───── Text for analysis ─────

The Florida House passed a bill on April 14, 2021, that would ban trans girls and women from playing on high school and collegiate teams. It would also allow schools to require a genital inspection of student athletes suspected of being trans.
CS/HB 1475 - Sex-specific Student Athletic Teams or Sports, which is now before the Florida State Senate, does neither of these things. Full text of the current version is available here and the full legislative history including amendments adopted and voted down in the House is here. And - sorry, not sure if this is accessible outside the US - more detail on the House discussions is here. I don't see the Representative that allegedly endorses this "genital inspections!" moral panic showing up.
The proposed legislation doesn’t mention genital inspections; the only possibly relevant text is (lines 59-66): "The health care provider may verify the student's biological sex as part of a routine sports physical examination by relying only on one or more of the following: The student's reproductive anatomy; The student's genetic makeup; or The student's normal endogenously produced testosterone levels."
In real life, an annual physical for teenagers attending a US public school (and certainly for most involved in competitive sport) includes lying down on a table in your underpants only and a semi-transparent “johnny”. I apologise for the crudity, but this thread has a lot of delusion in it: in the vast majority of cases, no one has to touch or even bare your genitals to know what’s up. And that’s for kids who show up from abroad; US public school children will have a medical record which follows them (as long as they stay in the US) since they first started school, as they’d be obliged to show, at the very least, a vaccination history. The idea that a child’s paediatrician doesn’t know the child’s sex is disingenuous.

───── Data for review ─────

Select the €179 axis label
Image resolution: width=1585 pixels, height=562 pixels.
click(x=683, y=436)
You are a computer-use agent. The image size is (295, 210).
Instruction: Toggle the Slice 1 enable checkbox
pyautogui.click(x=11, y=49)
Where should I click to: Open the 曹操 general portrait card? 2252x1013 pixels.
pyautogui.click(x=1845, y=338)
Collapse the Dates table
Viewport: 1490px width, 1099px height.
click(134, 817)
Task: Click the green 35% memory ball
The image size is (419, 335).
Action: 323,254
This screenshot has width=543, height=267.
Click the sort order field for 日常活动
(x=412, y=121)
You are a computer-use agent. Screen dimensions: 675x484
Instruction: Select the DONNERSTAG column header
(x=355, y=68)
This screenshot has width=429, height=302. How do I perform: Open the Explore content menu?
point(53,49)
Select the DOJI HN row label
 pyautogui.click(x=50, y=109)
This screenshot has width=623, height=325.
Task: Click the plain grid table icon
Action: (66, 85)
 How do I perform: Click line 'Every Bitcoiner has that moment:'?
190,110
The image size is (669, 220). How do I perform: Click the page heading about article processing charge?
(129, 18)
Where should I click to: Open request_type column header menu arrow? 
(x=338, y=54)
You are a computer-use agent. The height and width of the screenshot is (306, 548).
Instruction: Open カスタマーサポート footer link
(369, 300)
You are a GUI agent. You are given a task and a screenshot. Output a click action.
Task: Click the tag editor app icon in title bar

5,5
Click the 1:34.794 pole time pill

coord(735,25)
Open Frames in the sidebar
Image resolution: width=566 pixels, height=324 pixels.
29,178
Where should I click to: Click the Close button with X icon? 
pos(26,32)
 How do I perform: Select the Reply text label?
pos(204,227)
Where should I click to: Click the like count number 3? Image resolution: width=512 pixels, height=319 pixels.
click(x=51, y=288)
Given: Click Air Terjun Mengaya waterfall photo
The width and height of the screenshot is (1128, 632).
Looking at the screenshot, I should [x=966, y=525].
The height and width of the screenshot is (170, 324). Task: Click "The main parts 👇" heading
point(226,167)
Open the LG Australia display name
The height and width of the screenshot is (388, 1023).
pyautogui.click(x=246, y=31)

─────

Carry on the passage on the Florida student athletics bill, starting after its last sentence. The listing has no connection to the passage on the Florida student athletics bill.

The bill would also allow the school or another party to “dispute” a student’s gender, which would then require the student to provide proof of biological sex from a health care provider through either a physical exam, a genetic test, or proof of testosterone levels.”
This is exactly (apart from the conflation of gender and sex) what the bill seeks to PREVENT, by empowering the school to obtain and record this information up front - which they would do, as (if the bill passes) the school would then become the legally responsible party rather than any regional, state, or national bodies.
Many sports are mixed sex and women still (s)trive and win. Sure, and the bill explicitly acknowledges this, categorising competitive categories as all male, all female, or co-ed. The co-ed category is exempt from any of this.
Yet in primary schools in the UK you tend to change infront of others and play PE games with members of the opposite sex. True in the US too (except there normally would be separate locker rooms) - but this legislation specifically applies to secondary (12+) and tertiary (18+) education.
RE birth certificates, each US state issues its own and laws vary widely about what sexes can be recorded and how and when they can be changed. In California, for example, it is possible to have a birth certificate issued with sex of M, F, X, or blank, with the opportunity (but not the requirement) to amend later on. This was designed to address certain specific intersex conditions, but is not limited to such cases. Therefore, in some cases there is no legal record of sex.